Directive >>
Copy out every line of the data below word for word, leaving out the pictures.

Extracted data >>
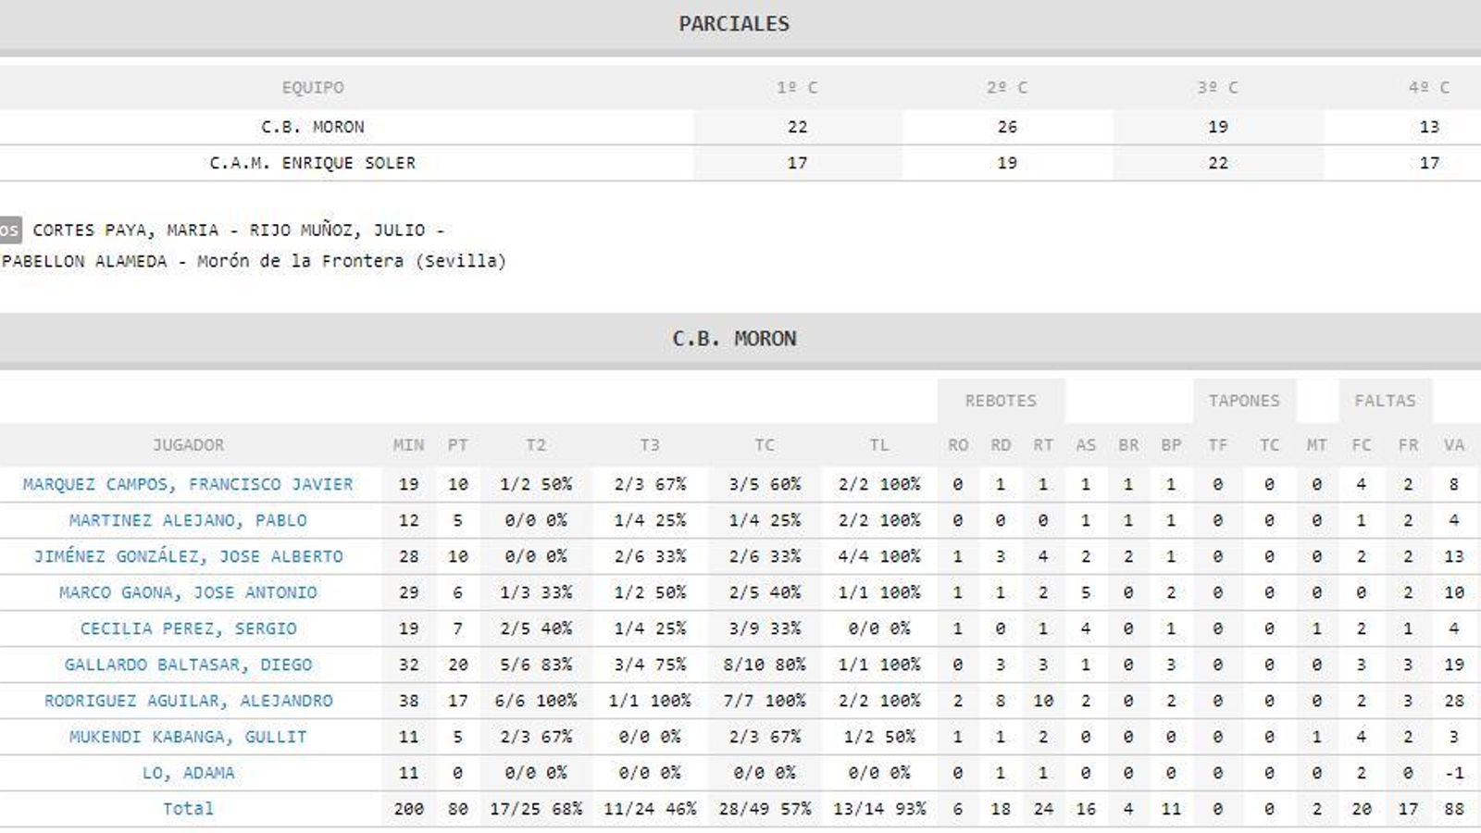
Task: Click the REBOTES group header
Action: tap(1001, 401)
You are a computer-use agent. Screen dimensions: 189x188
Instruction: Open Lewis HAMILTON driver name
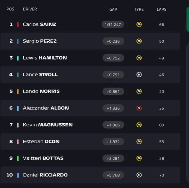45,58
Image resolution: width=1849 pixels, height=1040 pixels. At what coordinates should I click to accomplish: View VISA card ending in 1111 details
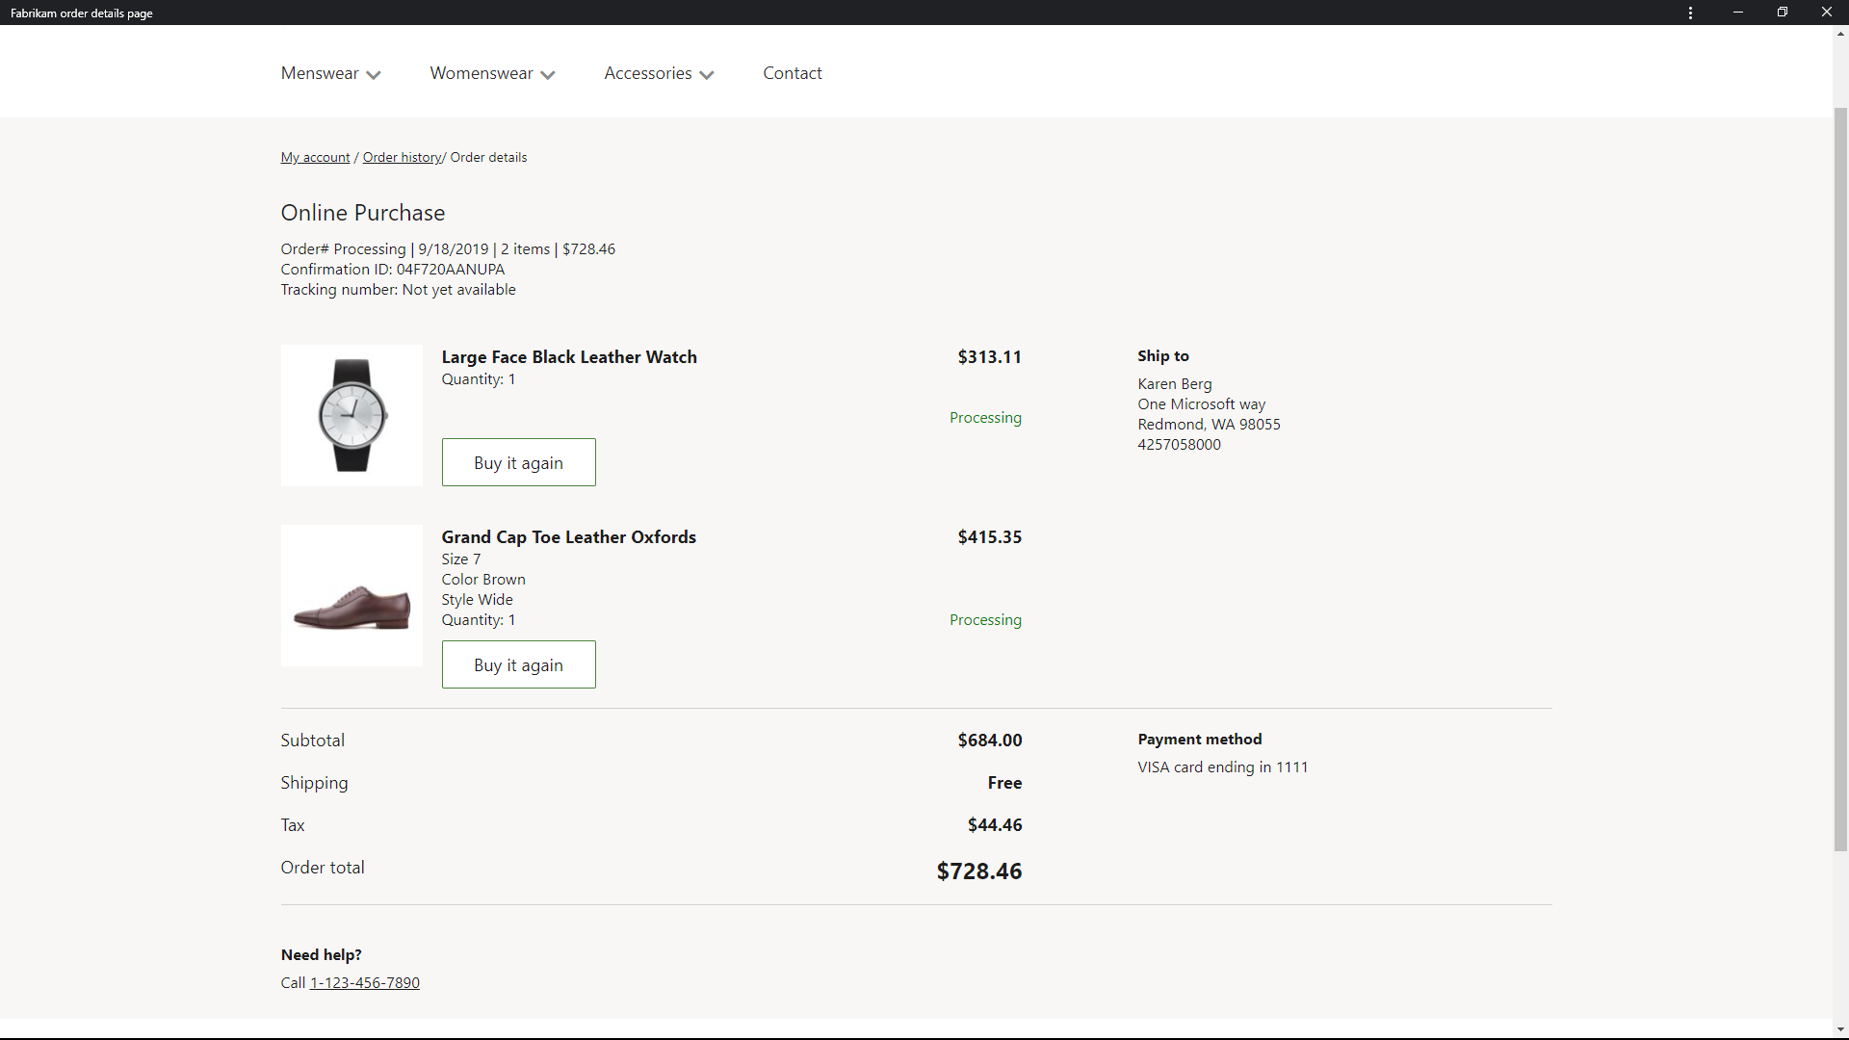pos(1223,766)
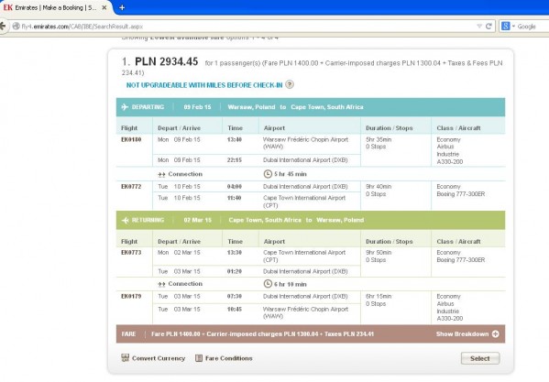This screenshot has width=549, height=382.
Task: Open the Google search engine dropdown
Action: tap(508, 27)
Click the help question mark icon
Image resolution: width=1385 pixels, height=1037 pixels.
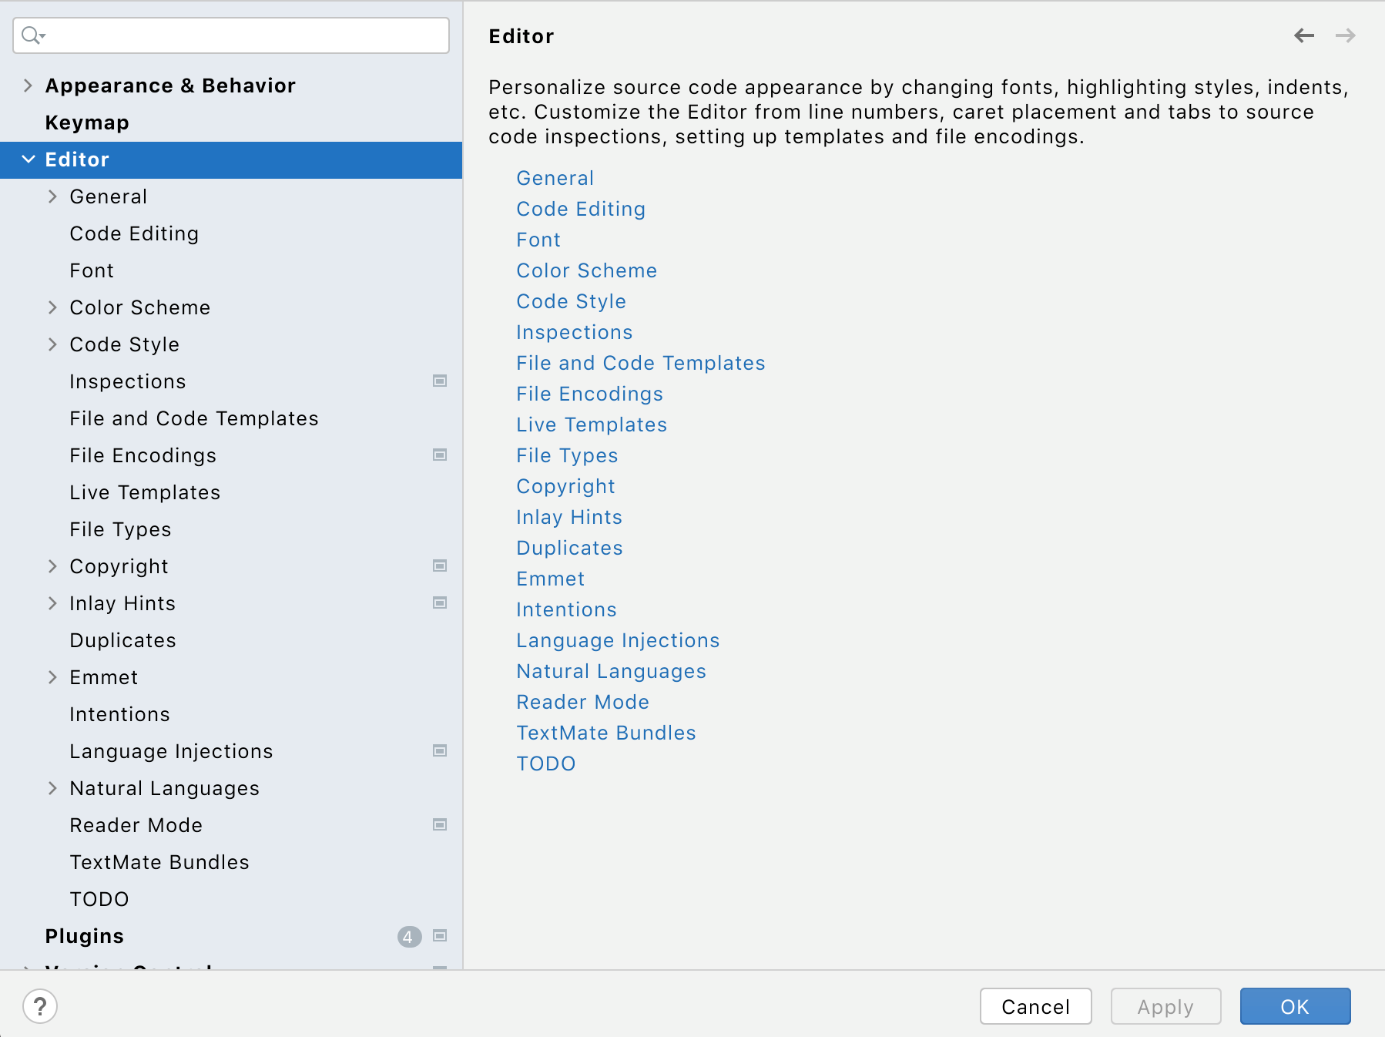click(x=39, y=1005)
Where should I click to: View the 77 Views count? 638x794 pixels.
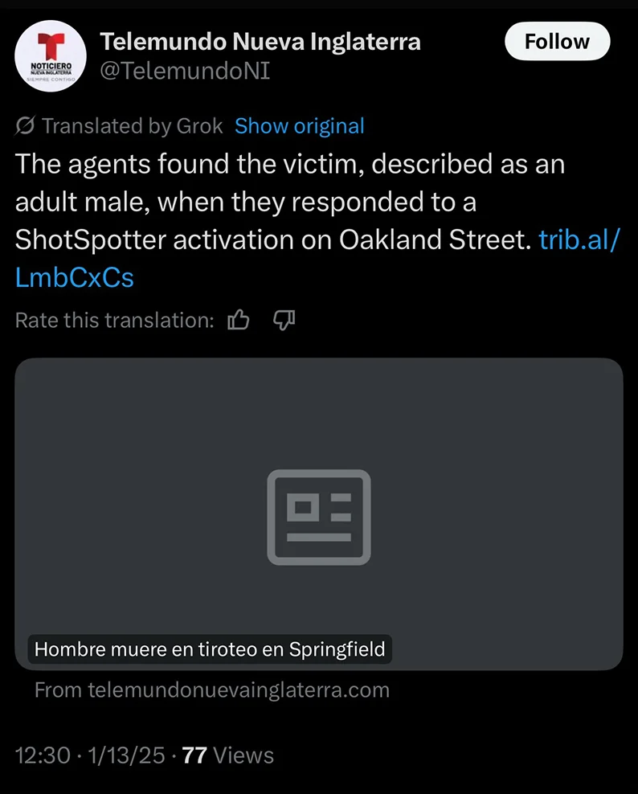[x=228, y=755]
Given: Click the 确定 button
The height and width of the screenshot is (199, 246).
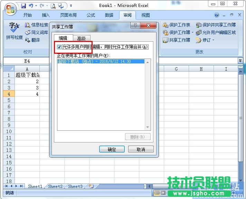Looking at the screenshot, I should click(x=112, y=149).
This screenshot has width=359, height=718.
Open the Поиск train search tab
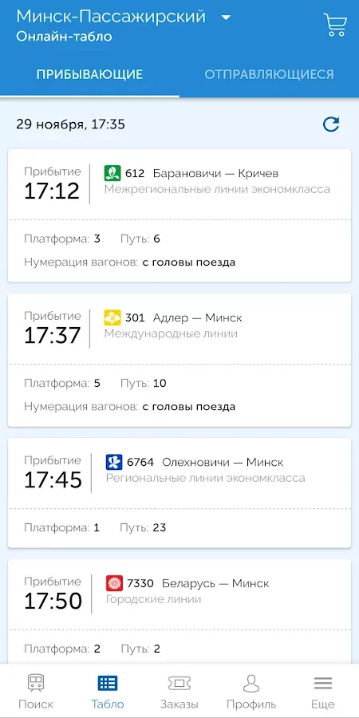coord(36,691)
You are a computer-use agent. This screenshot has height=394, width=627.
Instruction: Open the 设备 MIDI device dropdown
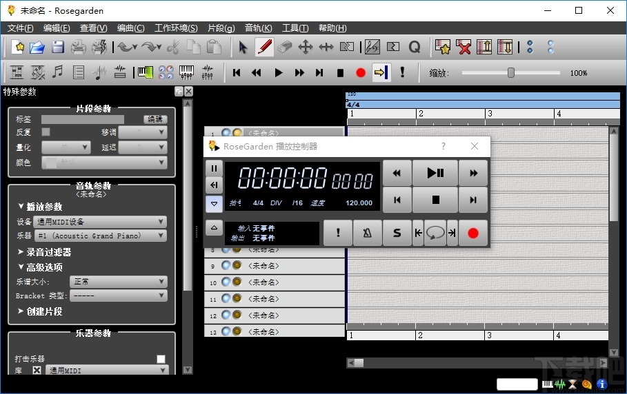tap(99, 222)
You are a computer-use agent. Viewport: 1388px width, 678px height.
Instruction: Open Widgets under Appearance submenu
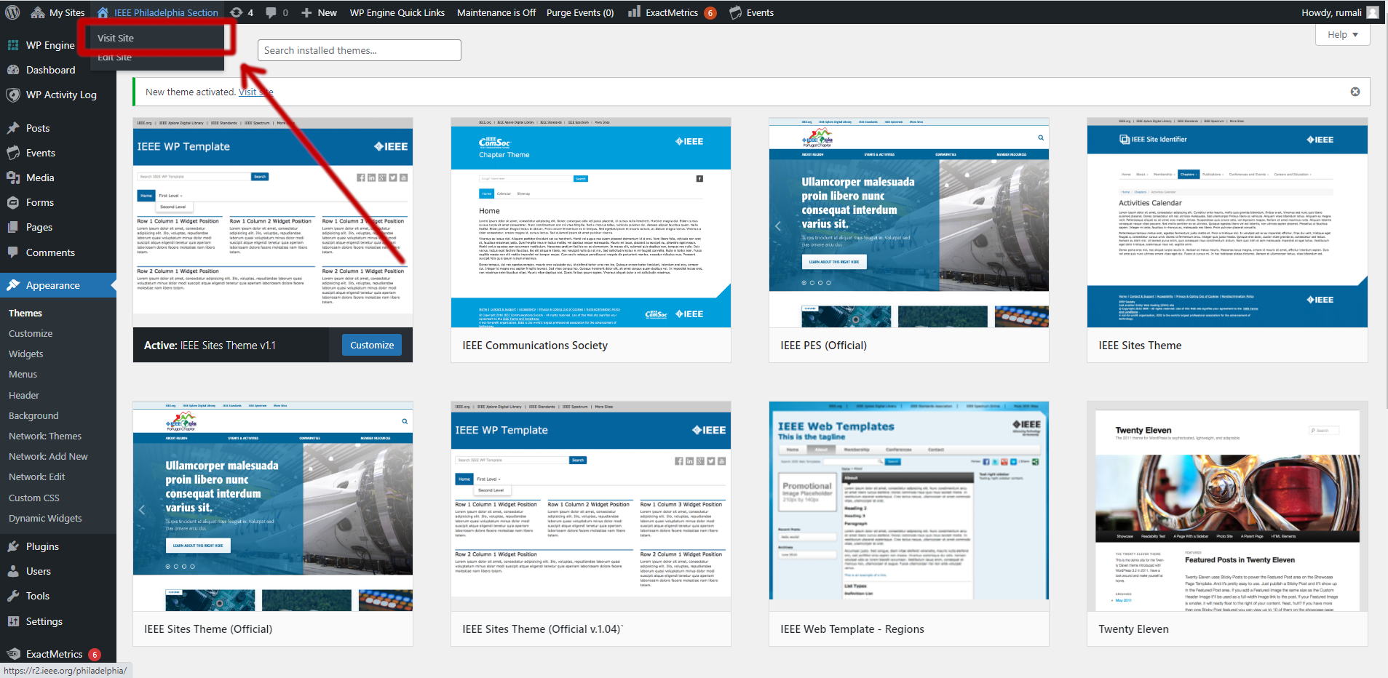pyautogui.click(x=26, y=354)
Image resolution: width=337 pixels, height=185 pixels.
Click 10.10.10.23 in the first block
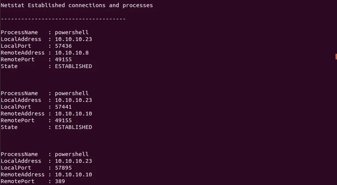(x=73, y=39)
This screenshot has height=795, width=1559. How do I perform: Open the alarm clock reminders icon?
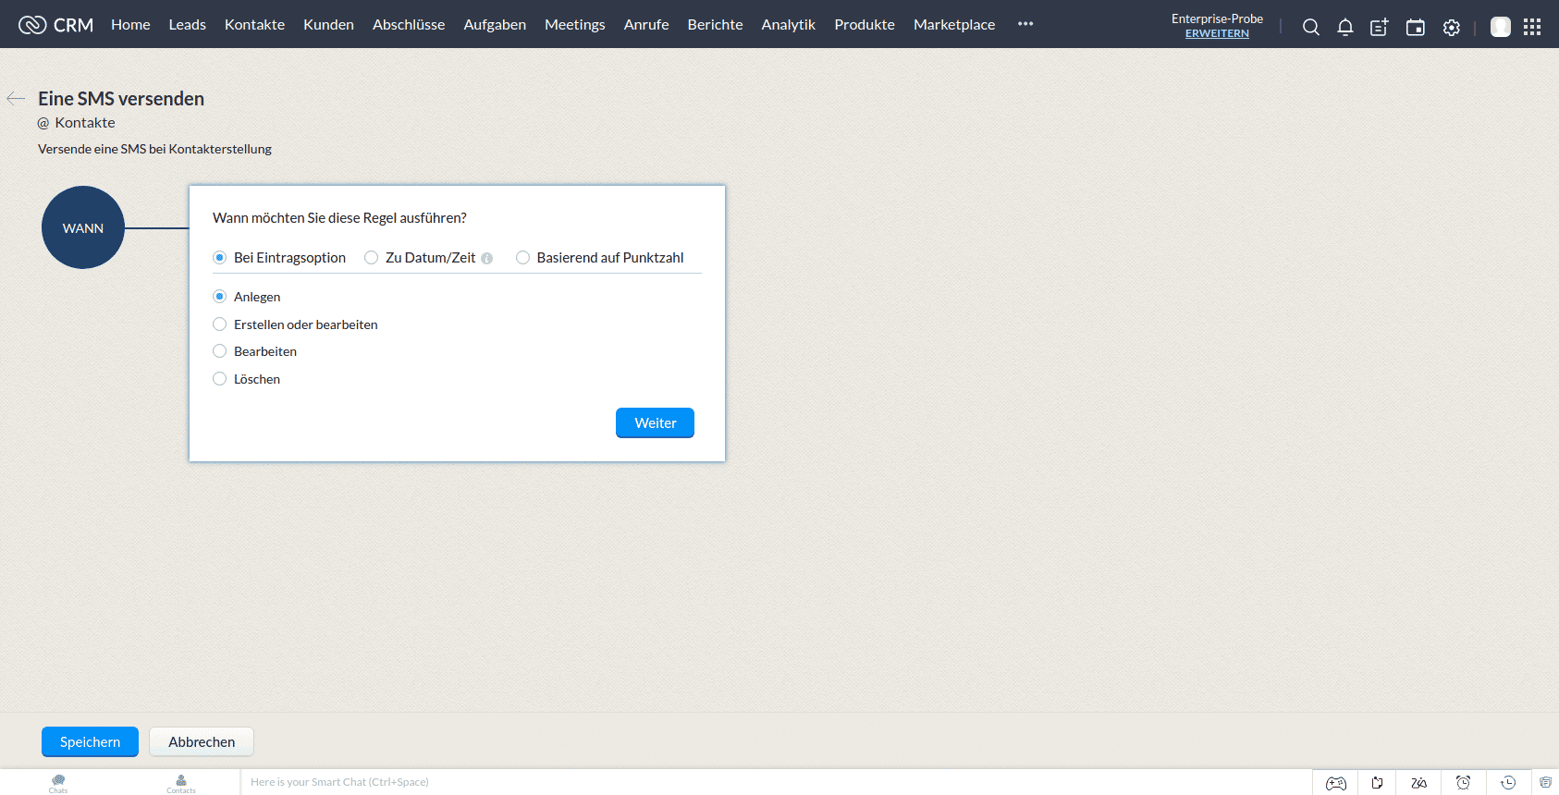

Solution below >>
Task: Click the REBOTES group header
Action: tap(1001, 401)
You are a computer-use agent. Screen dimensions: 189x188
Instruction: Open Lewis HAMILTON driver name
45,58
Image resolution: width=1849 pixels, height=1040 pixels. At what coordinates should I click to accomplish: View VISA card ending in 1111 details
pos(1223,766)
This screenshot has width=549, height=382.
Task: Open the Google search engine dropdown
Action: tap(508, 27)
Click the help question mark icon
Image resolution: width=1385 pixels, height=1037 pixels.
click(x=39, y=1005)
Where should I click to: View the 77 Views count? 638x794 pixels.
[x=228, y=755]
Given: Click the 确定 button
The height and width of the screenshot is (199, 246).
Looking at the screenshot, I should click(x=112, y=149).
This screenshot has width=359, height=718.
Open the Поиск train search tab
coord(36,691)
You are a computer-use agent. This screenshot has height=394, width=627.
Instruction: Open the 设备 MIDI device dropdown
tap(99, 222)
You are a computer-use agent. Viewport: 1388px width, 678px height.
Instruction: Open Widgets under Appearance submenu
pyautogui.click(x=26, y=354)
Image resolution: width=337 pixels, height=185 pixels.
Click 10.10.10.23 in the first block
(x=73, y=39)
This screenshot has height=795, width=1559. How do I perform: Open the alarm clock reminders icon?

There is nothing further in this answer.